The Product Leader's Ikigai
Discovering Your Personal Path
Now, let's get personal. As product leaders, finding our own Ikigai is as important as finding the purpose of our product. So what I've done in the past is answer this simple self-assessment that has helped me and other colleagues find clarity:
THE PRODUCT LEADER'S IKIGAI ASSESSMENT
1. LOVE: What aspects of product management energize you?
- _________________________________
- _________________________________
2. SKILL: What are your unique strengths as a product leader?
- _________________________________
- _________________________________
3. NEED: What problems in your organization need solving?
- _________________________________
- _________________________________
4. VALUE: How do you create measurable impact?
- _________________________________
- _________________________________
REFLECTION: Where do you see overlap in all four areas?
This intersection is your "Product Leader Ikigai"
When I completed this exercise, I discovered my own Ikigai was at the intersection of complex problem-solving, cross-functional collaboration, and helping others grow.
💡 This clarity helped me look for opportunities that would fill me with energy rather than drain me.
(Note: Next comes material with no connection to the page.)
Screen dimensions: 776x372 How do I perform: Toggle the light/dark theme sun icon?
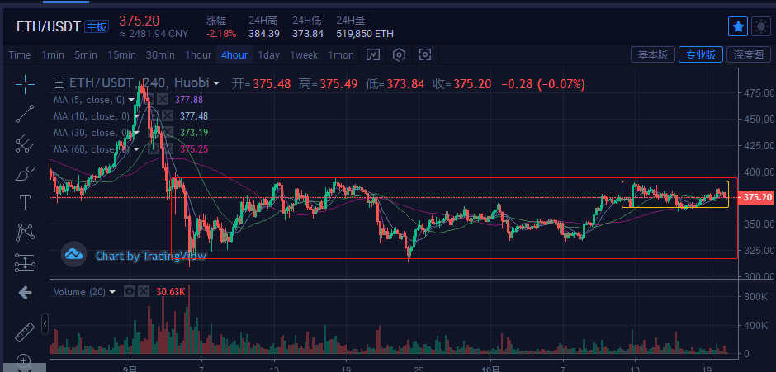(x=760, y=26)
For example, instead of seeing some stakeholder meetings as boring, I shifted my perspective to “how can I help them meet X”.
Final Thoughts
Stoic Wisdom for Product Leaders
What I love about mixing Ikigai and Stoicism is that these ancient wisdoms provide surprisingly concrete advice for modern product challenges.
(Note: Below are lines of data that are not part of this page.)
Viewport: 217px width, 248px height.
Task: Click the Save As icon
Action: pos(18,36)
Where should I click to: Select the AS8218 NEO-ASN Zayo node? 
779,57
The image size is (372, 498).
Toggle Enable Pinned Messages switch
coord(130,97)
Alongside this, I've found these Stoic practices invaluable as a product leader:
The dichotomy of control: Listing what I can and cannot control about my day. This simple practice has dramatically reduced my anxiety about market conditions, competitor moves, and other externalities. Specially if I have to present something in a meeting.
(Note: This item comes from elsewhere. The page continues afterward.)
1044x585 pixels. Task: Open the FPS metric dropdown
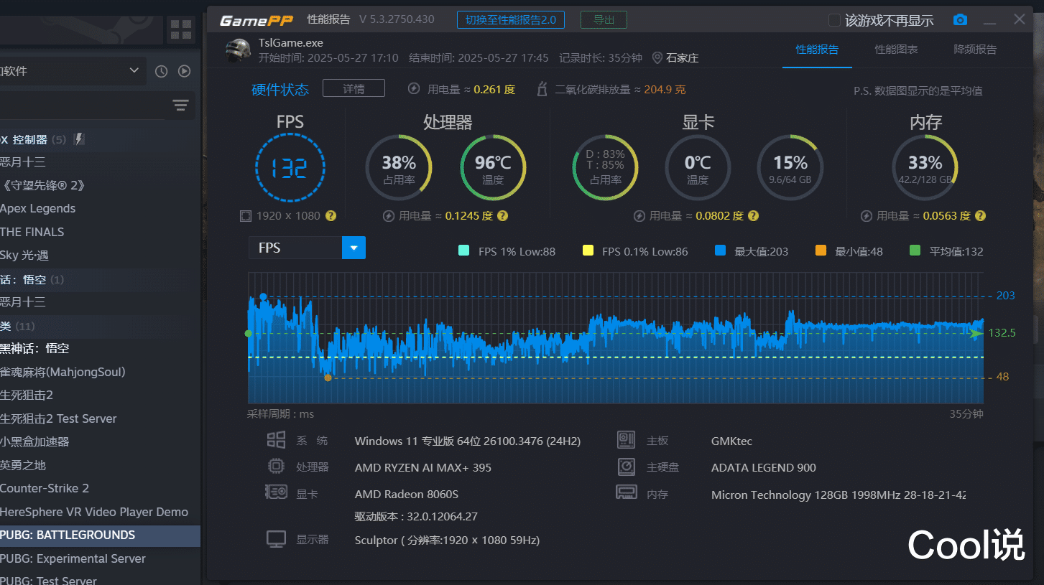coord(353,247)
Amor fati (love of fate): Embracing setbacks as learning opportunities has transformed how I handle product failures. Instead of deflecting blame, I now view each misstep as a necessary part of the journey.
For example: This year did not start well for my team, a major feature launch failed in February. Looking back, there are many things that led us to where we are today, but every decision we made to redirect our efforts to the right place made us grow and adapt even more.
This stoic approach turned a potential moral blow into an opportunity for growth.
Quick recap:
Ikigai helps you find purpose and ensure your product creates meaningful value
Stoicism helps you maintain focus and emotional resilience amid uncertainty
Together, they transform product management from a reactive scramble into a purposeful practice. 🙏
I've found that leaders and teams who embrace these philosophies experience greater satisfaction and less burnout. They make decisions with clarity and focus on what matters.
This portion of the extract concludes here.